[START Supplied data]
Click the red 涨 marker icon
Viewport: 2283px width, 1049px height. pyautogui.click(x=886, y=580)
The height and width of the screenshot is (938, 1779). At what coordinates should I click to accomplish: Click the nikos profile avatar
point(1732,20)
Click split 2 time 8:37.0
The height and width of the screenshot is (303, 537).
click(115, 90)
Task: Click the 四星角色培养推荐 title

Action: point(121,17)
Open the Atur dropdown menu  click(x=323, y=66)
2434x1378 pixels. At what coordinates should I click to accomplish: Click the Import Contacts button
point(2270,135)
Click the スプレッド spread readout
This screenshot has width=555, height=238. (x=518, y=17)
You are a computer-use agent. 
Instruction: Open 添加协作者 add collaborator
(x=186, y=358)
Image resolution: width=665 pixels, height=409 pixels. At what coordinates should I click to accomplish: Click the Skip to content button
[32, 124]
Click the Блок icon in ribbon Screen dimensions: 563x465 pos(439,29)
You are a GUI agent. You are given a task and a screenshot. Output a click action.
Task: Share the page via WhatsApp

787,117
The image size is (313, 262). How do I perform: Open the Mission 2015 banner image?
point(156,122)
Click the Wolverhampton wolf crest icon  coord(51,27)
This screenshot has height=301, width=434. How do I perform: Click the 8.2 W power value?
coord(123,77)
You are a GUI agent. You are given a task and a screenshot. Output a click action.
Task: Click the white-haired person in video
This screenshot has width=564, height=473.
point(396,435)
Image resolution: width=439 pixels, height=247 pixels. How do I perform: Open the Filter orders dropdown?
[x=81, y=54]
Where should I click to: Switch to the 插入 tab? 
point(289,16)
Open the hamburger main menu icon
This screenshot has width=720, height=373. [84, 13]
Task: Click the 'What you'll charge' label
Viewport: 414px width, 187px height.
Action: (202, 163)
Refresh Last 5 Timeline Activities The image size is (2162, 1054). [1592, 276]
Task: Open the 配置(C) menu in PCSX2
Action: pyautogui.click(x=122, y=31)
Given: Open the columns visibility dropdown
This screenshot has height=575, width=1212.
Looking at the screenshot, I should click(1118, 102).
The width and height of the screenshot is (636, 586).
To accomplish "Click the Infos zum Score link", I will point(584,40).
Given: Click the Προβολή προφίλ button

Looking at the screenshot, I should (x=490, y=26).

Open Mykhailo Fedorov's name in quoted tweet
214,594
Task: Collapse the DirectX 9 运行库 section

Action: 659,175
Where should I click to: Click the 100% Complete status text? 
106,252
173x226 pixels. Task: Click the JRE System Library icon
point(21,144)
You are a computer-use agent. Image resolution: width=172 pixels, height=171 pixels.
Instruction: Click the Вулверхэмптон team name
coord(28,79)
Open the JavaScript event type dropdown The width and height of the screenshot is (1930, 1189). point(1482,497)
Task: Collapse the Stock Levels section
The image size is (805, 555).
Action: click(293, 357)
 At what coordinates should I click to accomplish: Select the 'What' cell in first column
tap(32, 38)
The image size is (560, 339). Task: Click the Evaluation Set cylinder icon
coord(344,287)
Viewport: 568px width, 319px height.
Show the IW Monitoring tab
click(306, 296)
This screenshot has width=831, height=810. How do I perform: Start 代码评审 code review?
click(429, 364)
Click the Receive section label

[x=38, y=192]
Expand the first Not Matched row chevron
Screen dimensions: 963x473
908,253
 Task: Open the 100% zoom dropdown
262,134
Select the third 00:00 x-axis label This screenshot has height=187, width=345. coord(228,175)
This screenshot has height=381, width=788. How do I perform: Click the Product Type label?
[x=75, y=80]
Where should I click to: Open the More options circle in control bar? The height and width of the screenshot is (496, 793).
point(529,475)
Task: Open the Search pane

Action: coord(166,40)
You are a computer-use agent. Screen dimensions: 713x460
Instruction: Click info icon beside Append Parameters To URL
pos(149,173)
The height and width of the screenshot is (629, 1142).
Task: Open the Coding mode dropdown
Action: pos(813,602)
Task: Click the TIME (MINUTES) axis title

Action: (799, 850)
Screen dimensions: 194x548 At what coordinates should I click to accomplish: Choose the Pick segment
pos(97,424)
[END Supplied data]
**Problem requirements**
Could you rewrite the records from the line with "Image resolution: width=439" up to and including the line with "Action: pyautogui.click(x=122, y=31)", changing "Filter orders" to "Sort orders" and leaving everything else as it is?

**Expected answer**
Image resolution: width=439 pixels, height=247 pixels. How do I perform: Open the Sort orders dropdown?
[x=81, y=54]
Where should I click to: Switch to the 插入 tab? 
point(289,16)
Open the hamburger main menu icon
This screenshot has width=720, height=373. [84, 13]
Task: Click the 'What you'll charge' label
Viewport: 414px width, 187px height.
Action: (202, 163)
Refresh Last 5 Timeline Activities The image size is (2162, 1054). [1592, 276]
Task: Open the 配置(C) menu in PCSX2
Action: pyautogui.click(x=122, y=31)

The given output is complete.